Pauvre petite chose.

     Son mari pour sa part, lui adressait le même regard séducteur qu'il avait utilisé pour l'amener à accepter sa demande en mariage onze ans plus tôt. Comment résister à son géant blond, au corps de lutteur et à l'âme d'enfant ?


— Dis Maman, demanda doucement son fils, c'est quoi notre première règle?   

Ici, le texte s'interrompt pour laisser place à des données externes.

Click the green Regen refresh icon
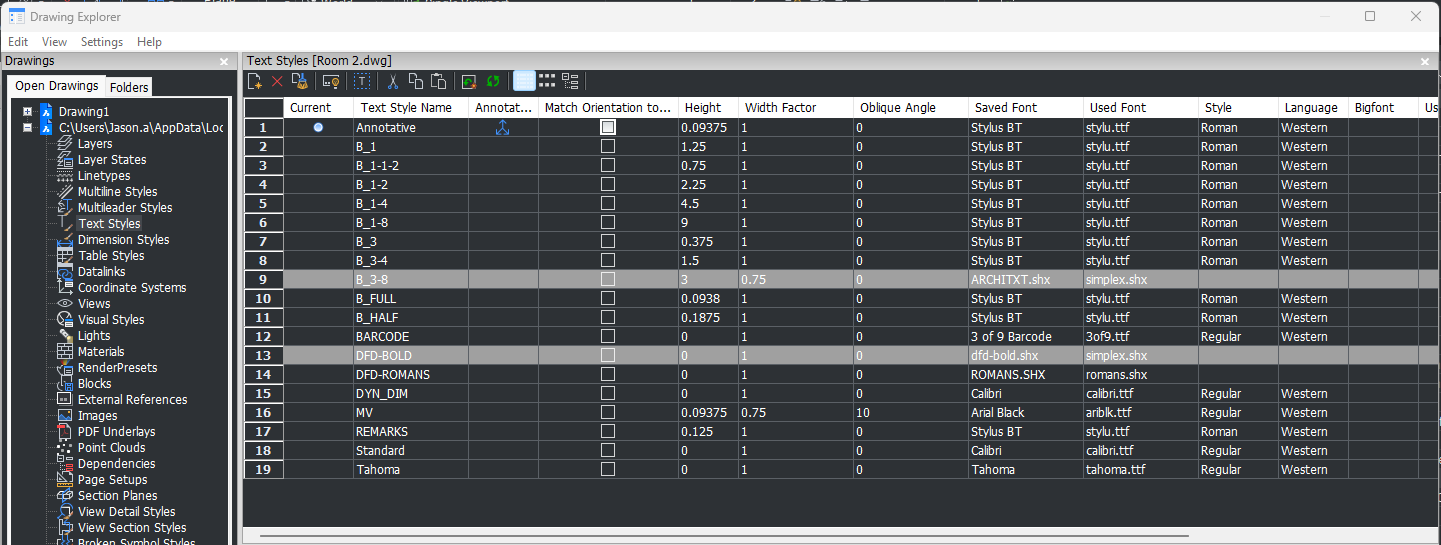tap(493, 81)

— Hum... fit-elle semblant de réfléchir, un doigt posé sur sa lèvre inférieure. La première règle c'est que les petits garçons de moins de trente ans devraient être au lit quand il est aussi tard. D'ailleurs, continua-t-elle en posant un regard faussement hautain sur son époux, vous étiez censé le coucher Monsieur mon mari. Lui lire une histoire, lui donner un baiser avant de venir me gratifier de votre présence. Mais je vois que vous avez choisi votre...empoignade de la nuit. 


     Le sourire d'Adroman se fit plus grand et, alors qu'il ouvrait la bouche pour corriger les observations complètement erronées de celle qu'il considérait comme la lumière de sa vie, un bruit sourd retentit depuis l'entrée de leur maison, mettant ainsi fin à l'ambiance décontractée qui régnait jusqu'alors.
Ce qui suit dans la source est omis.